Leonardo Mathias (1936-2020). O fervoroso diplomata

Leonardo Mathias (1936-2020). O fervoroso diplomata


Numa nota de pesar, o Presidente da República, que foi seu colega de governo, homenageia o embaixador, reconhecendo que teve «uma carreira brilhante», e lembra ainda que era «membro de uma notável linhagem familiar diplomática». 


Em tempos, uma razão que se guiasse pela Cultura era uma das condições de se exercer a diplomacia. Esse requisito não estava inscrito, mas definia um percurso entretecido de subtilezas, da leitura sem precipitações dos homens, das circunstâncias, das diferenças culturais. Era uma capacidade de se ambientar, apreciando a vida sem perder nela o pé. Os tempos ganharam em trevas. 

Hoje, tanto do que parece indispensável sobra por aí ignorado. Os arrivistas triunfam, e, por isso, a morte do embaixador português Leonardo Mathias merece ser assinalada com o justo grau de solenidade, esse escrúpulo que vai faltando a uma época que parece ter resvalado para um desprezo da retórica. Desaparecido na quarta-feira, aos 83 anos, vítima de um cancro, o embaixador é descrito pelo colega e amigo Francisco Seixas da Costa como «um dos grandes embaixadores que Portugal algum dia teve». «O sorriso era a sua imagem de marca. A simpatia era o seu estilo natural. A rapidez e o brilho da sua inteligência eram a evidência que se impunha, de imediato, a quem o conhecia. O patriotismo era o seu ADN», acrescenta Seixas da Costa. 

Com uma carreira que se estende por mais de quatro décadas, com passagens por Washington, Brasília, Madrid, Paris, Nova Iorque (ONU) ou Bruxelas (CEE), no início dos anos 80 integrou dois governos chefiados por Francisco Pinto Balsemão, como secretário de Estado dos Negócios Estrangeiros. 

Numa nota de pesar, o Presidente da República, que foi seu colega de governo, homenageia o embaixador, reconhecendo que teve «uma carreira brilhante», e lembrando que era «membro de uma notável linhagem familiar diplomática». 

Leonardo Charles Zaffiri Duarte Mathias nasceu em 1936 numa família de diplomatas – entre o pai, Marcello Mathias, e o seu irmão, Marcello Duarte Mathias. 

Licenciado em Ciências Históricas e Filosóficas pela Faculdade de Letras da Universidade de Lisboa, a carreira de diplomata começou em 1960, tendo sido colocado na África do Sul como cônsul na Cidade do Cabo em 1963. Após o desempenho de funções como embaixador em Bagdad, Iraque (1976) e de representante permanente adjunto de Portugal junto da Organização das Nações Unidas (1979), integrou os VII e VIII Governos Constitucionais, nos anos de 1981/1982, como secretário de Estado dos Negócios Estrangeiros. 

Cessadas as funções no Governo, Leonardo Mathias foi embaixador de Portugal em Washington (1982), representante permanente de Portugal junto das Comunidades Europeias em Bruxelas (1986), embaixador novamente em Brasília (1989), em Madrid (1994) e em Paris (2000).

- [Instrução]
No texto sobre Leonardo Mathias, em que ano começou a carreira de diplomata dele?

- [Dados fornecidos]
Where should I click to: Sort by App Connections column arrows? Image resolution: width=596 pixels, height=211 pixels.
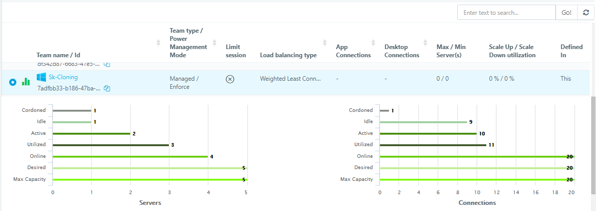click(373, 43)
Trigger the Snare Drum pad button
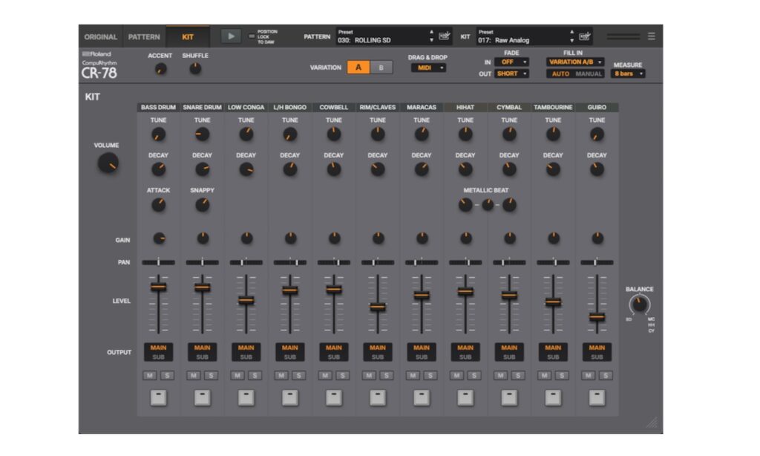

- [Resultado correto]
Em 1960.